> [PASSAGE TO READ]
Tuesday 25 March 2008

The Invisible Man.


Mr Smith read the commentary from Iain Macwhirter in this week's Sunday Herald in which he highlights the "non appearance" of PM Gordon Brown on issues of major public concern, like the collapse of Northern Rock or the current global financial crisis.

"AT DOWNING Street upon the stair, I met a man who wasn't Blair. He wasn't Blair again today. Oh how I wish he'd go away." So read the mystery quatrain, allegedly penned by a disgruntled Cabinet minister, which circulated Westminster last week. The verse paraphrases the American poet Hughes Mearns's well-known Antigonish: "As I was going up the stair, I met a man who wasn't there ..." This isn't the first time that Brown has been hit by a rocket-propelled stanza, either. TS Eliot's Macavity: The Mystery Cat has been widely used by the prime minister's critics, and the poems relate to his tendency to absent himself when things go wrong ("Macavity's not there"). Obviously, this is just dodgy doggerel, but humour has a knack of revealing truth. The image of Gordon Brown now becoming fixed in the public mind, and reflected in these poems, is that of a politician who cannot face up to adversity."

The "disappearances" of Mr Brown contrast very unfavourably with his frequent appearances on the softer issues that no-one really expects him to have the time to be involved in, for example today's Bevin Boys commemoration, or the recent burning down of part of a London hospital.

The people aren't that stupid, Prime Minister.

> [STUDY MATERIAL]
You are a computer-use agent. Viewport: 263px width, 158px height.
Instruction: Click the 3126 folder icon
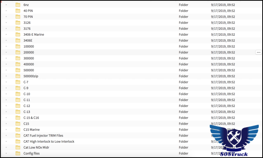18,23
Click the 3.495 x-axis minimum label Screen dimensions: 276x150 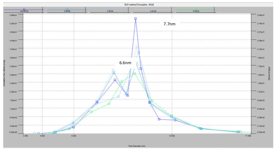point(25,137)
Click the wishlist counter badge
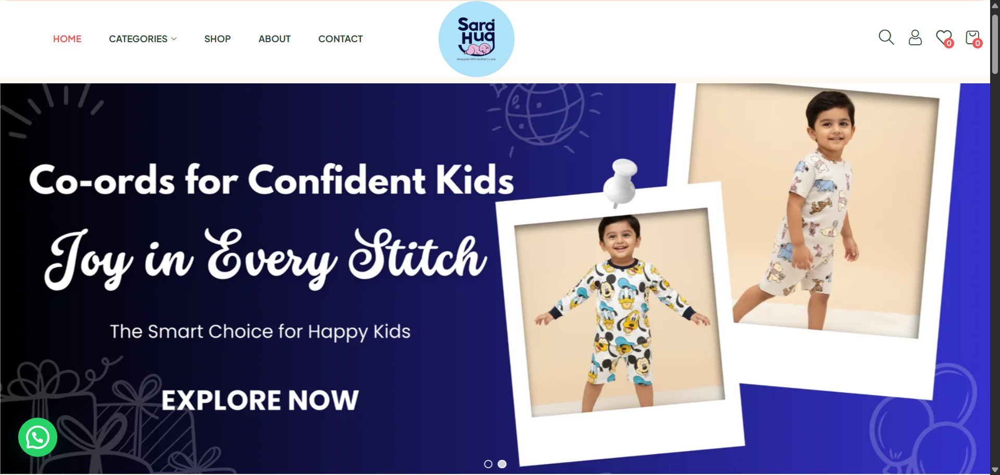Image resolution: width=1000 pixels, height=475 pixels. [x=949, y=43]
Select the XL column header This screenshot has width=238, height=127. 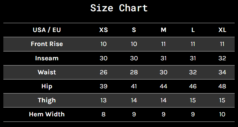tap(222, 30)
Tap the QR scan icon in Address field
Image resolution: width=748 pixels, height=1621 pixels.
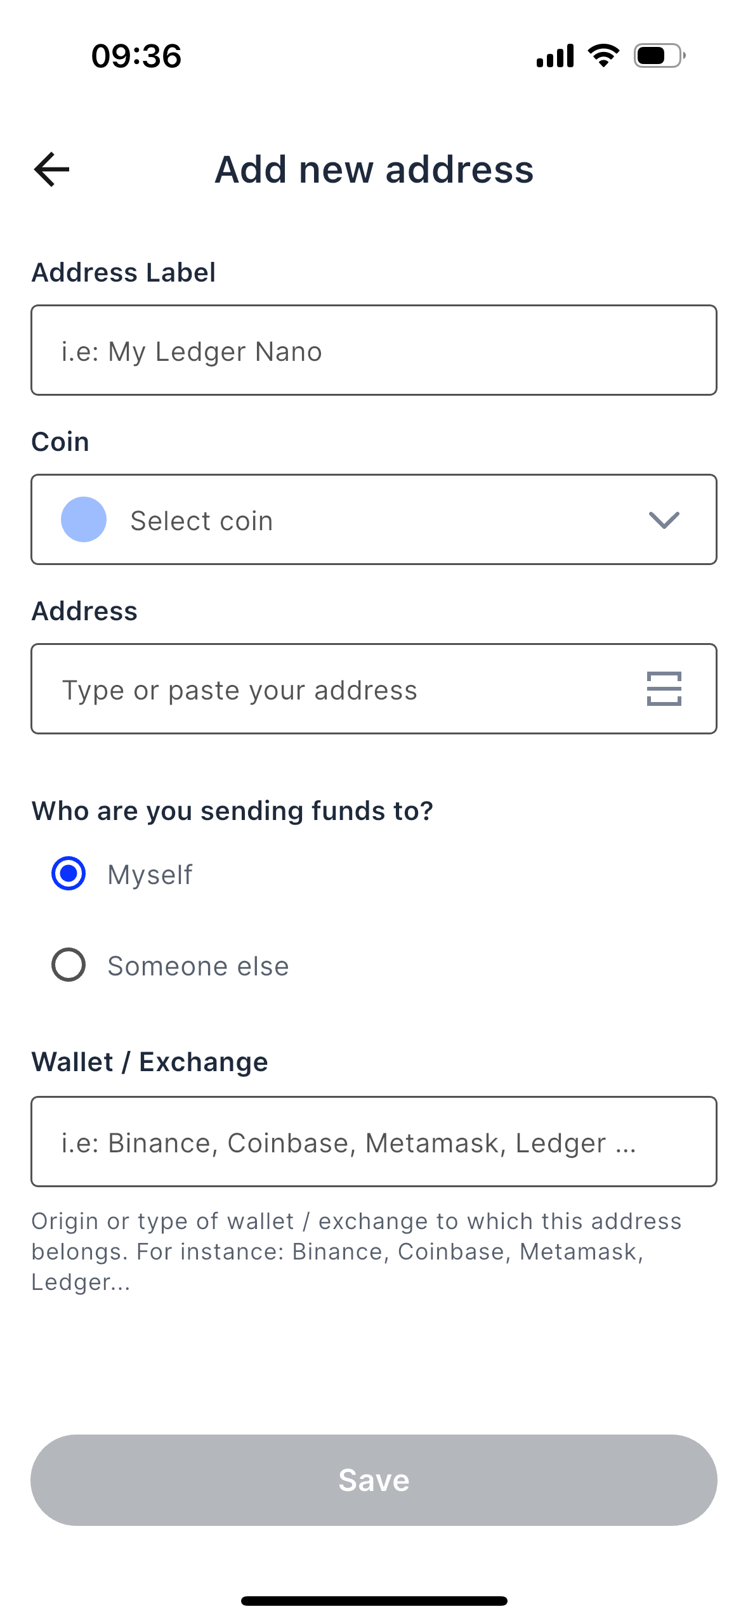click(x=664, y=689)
---
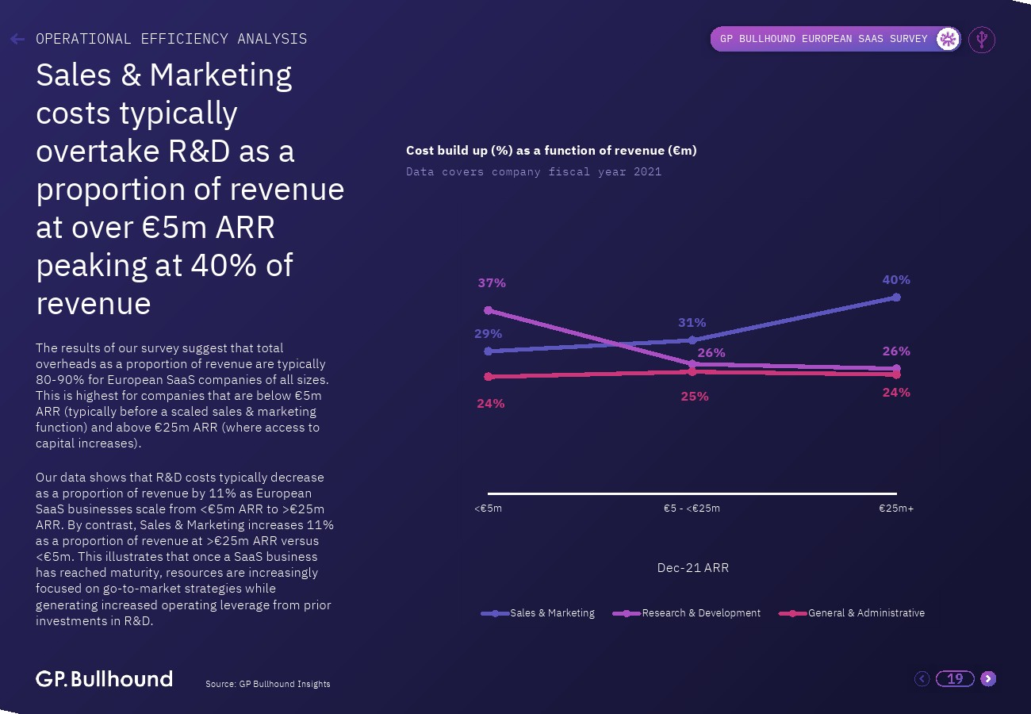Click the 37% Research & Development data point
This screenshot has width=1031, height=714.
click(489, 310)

> [TRY IT] Copy out the whole blog post about Gordon Brown, "The Invisible Man," word for word.

> [EXPECTED ANSWER]
Tuesday 25 March 2008

The Invisible Man.


Mr Smith read the commentary from Iain Macwhirter in this week's Sunday Herald in which he highlights the "non appearance" of PM Gordon Brown on issues of major public concern, like the collapse of Northern Rock or the current global financial crisis.

"AT DOWNING Street upon the stair, I met a man who wasn't Blair. He wasn't Blair again today. Oh how I wish he'd go away." So read the mystery quatrain, allegedly penned by a disgruntled Cabinet minister, which circulated Westminster last week. The verse paraphrases the American poet Hughes Mearns's well-known Antigonish: "As I was going up the stair, I met a man who wasn't there ..." This isn't the first time that Brown has been hit by a rocket-propelled stanza, either. TS Eliot's Macavity: The Mystery Cat has been widely used by the prime minister's critics, and the poems relate to his tendency to absent himself when things go wrong ("Macavity's not there"). Obviously, this is just dodgy doggerel, but humour has a knack of revealing truth. The image of Gordon Brown now becoming fixed in the public mind, and reflected in these poems, is that of a politician who cannot face up to adversity."

The "disappearances" of Mr Brown contrast very unfavourably with his frequent appearances on the softer issues that no-one really expects him to have the time to be involved in, for example today's Bevin Boys commemoration, or the recent burning down of part of a London hospital.

The people aren't that stupid, Prime Minister.